A História da UEE-AM
Estudantes em movimento, Amazônia em transformação
A história da União Estadual dos Estudantes do Amazonas (UEE-AM) confunde-se intrinsecamente com a própria história de luta e resistência do povo amazônida. O movimento estudantil no Norte do Brasil nunca foi apenas sobre as salas de aula; sempre foi uma linha de frente na defesa da soberania nacional, da preservação ambiental e da justiça social na região mais estratégica do planeta.
Os Anos de Chumbo
Durante os Anos de Chumbo da Ditadura Militar, os estudantes amazonenses foram brutalmente silenciados, mas nunca domados. Nas ruas e nos corredores da recém-criada Universidade do Amazonas (atual UFAM), a juventude organizou a resistência democrática, distribuindo jornais clandestinos e protegendo líderes ameaçados. O movimento estudantil da Amazônia foi essencial na campanha das 'Diretas Já', pintando o rosto e tomando as praças de Manaus e do interior para exigir o direito de decidir o futuro do país.
A Redemocratização
Com a redemocratização, a UEE-AM reorganizou suas fileiras, assumindo um novo e gigantesco desafio: a defesa da educação pública associada à defesa da floresta.

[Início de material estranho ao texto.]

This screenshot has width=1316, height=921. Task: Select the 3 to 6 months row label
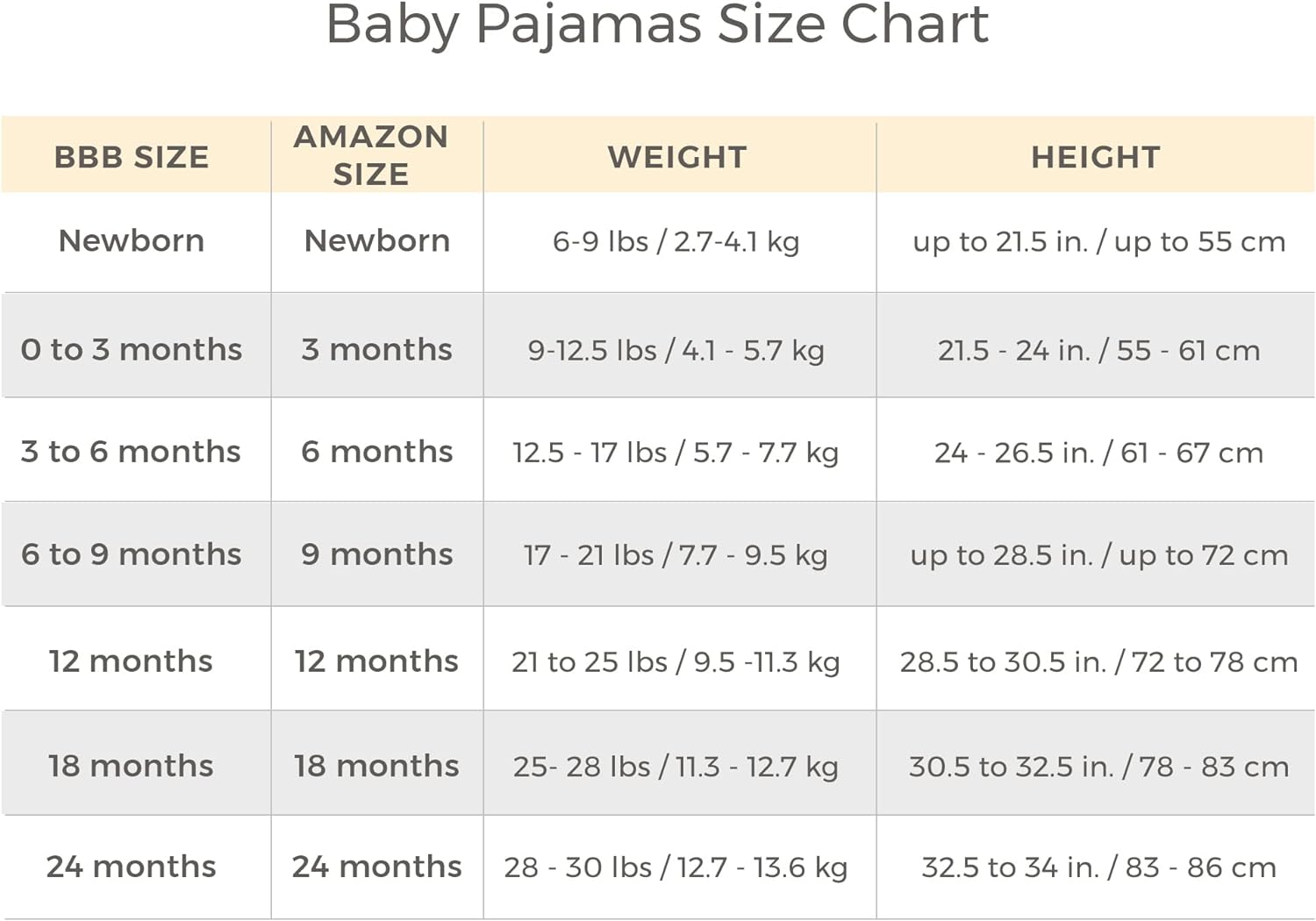(131, 451)
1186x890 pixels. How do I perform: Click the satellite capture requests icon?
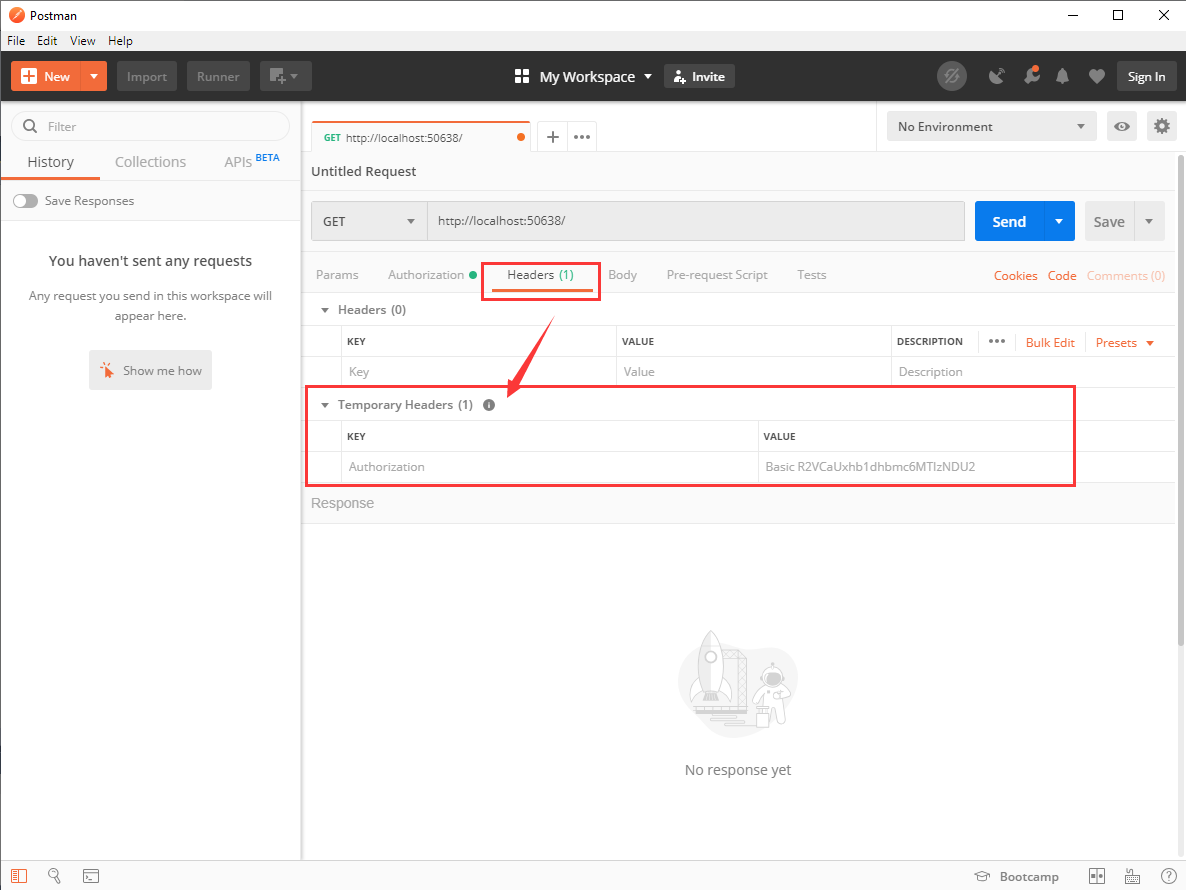[996, 76]
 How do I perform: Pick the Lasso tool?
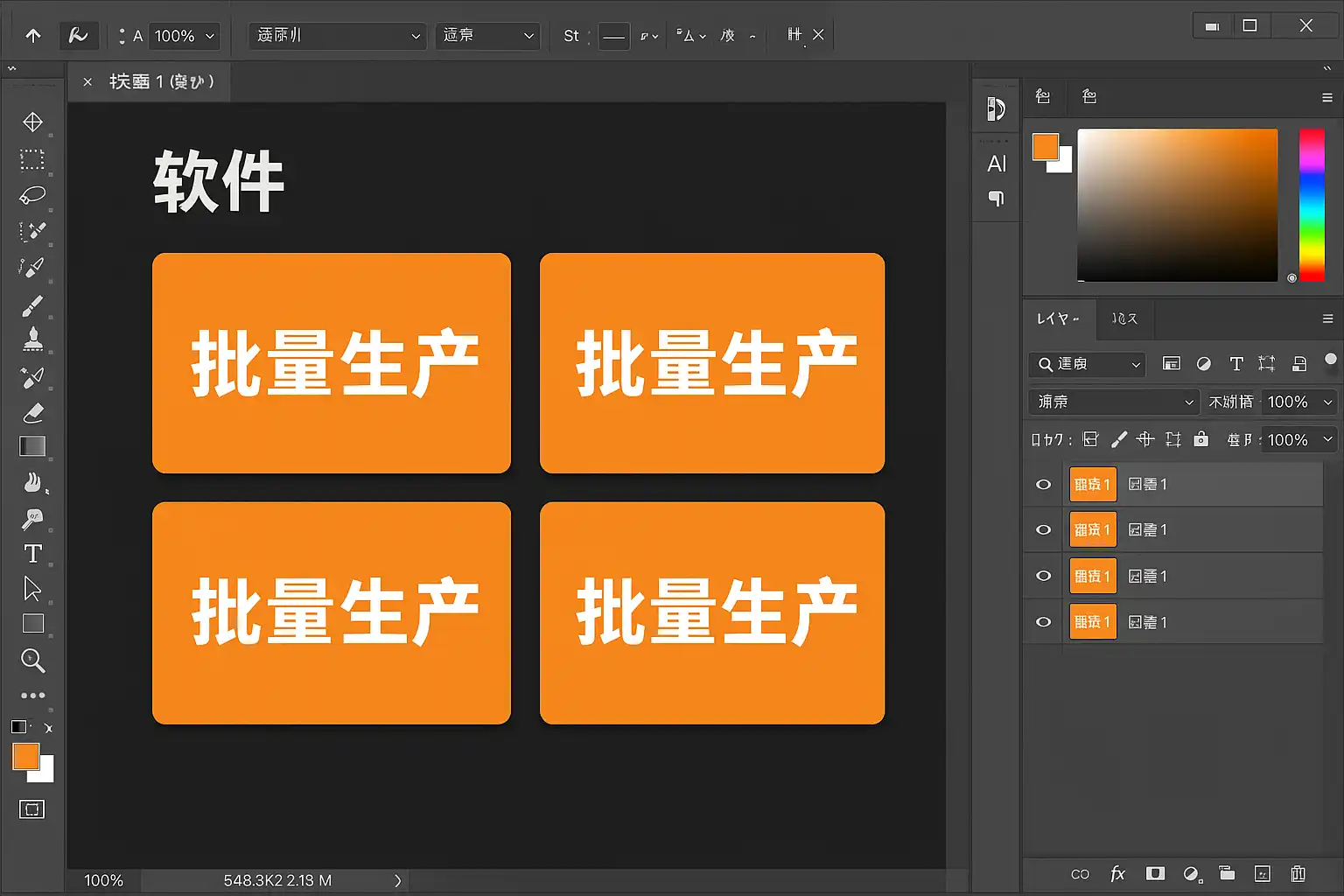[32, 195]
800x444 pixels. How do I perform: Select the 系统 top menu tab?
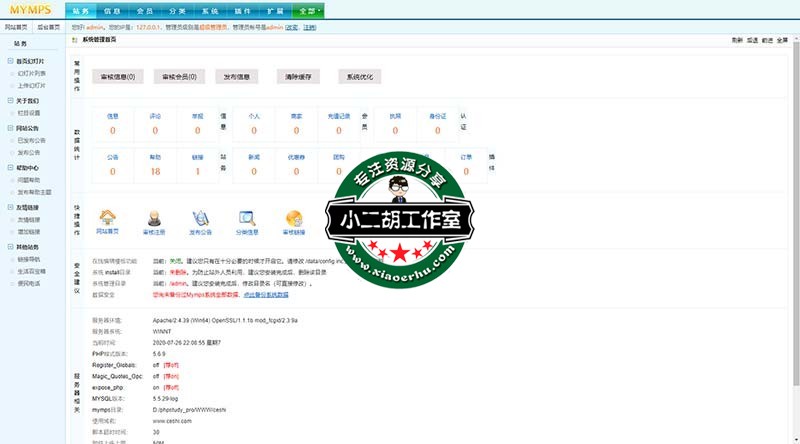(x=210, y=10)
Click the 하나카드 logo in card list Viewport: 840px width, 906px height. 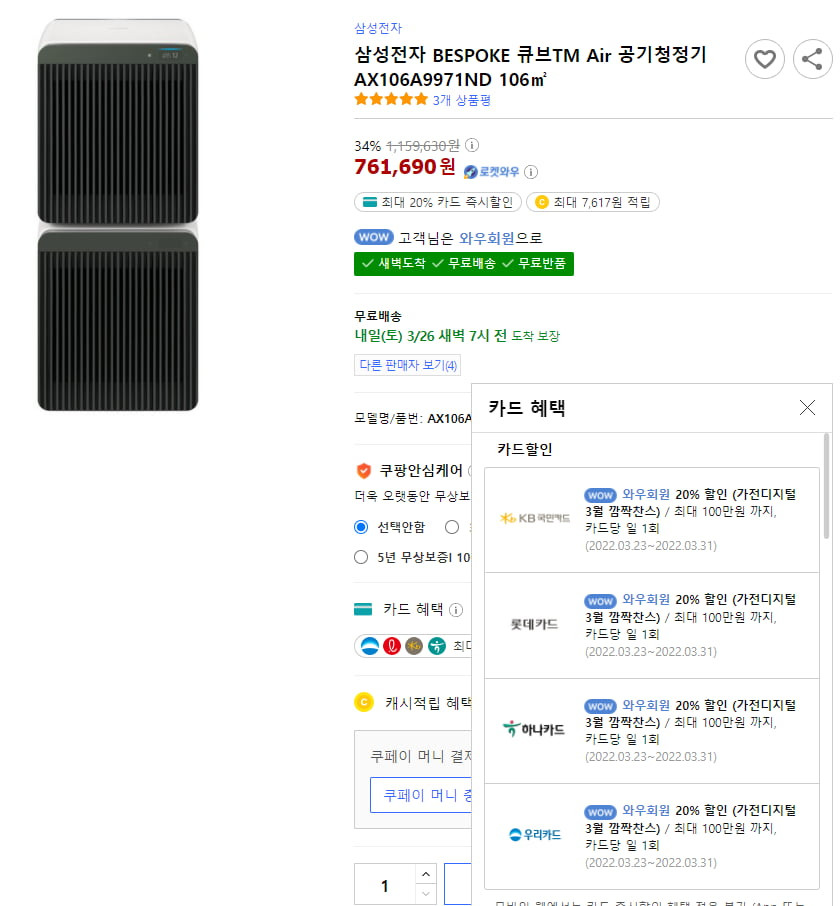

Nós fomos vanguarda na luta contra o sucateamento das universidades, lutamos pela implantação das cotas para garantir que o estudante ribeirinho e indígena tivesse acesso ao ensino superior, e travamos duras batalhas pelo Passe Livre.
O Legado Contemporâneo
Mais do que uma organização, a UEE-AM é o eco da voz de milhares de jovens. Desde as lutas históricas até os corredores universitários contemporâneos, nós carregamos o legado daqueles que resistiram. Representar o estudante na Amazônia é lutar diariamente contra o apagamento da nossa cultura. A nossa história continua sendo escrita nas ruas!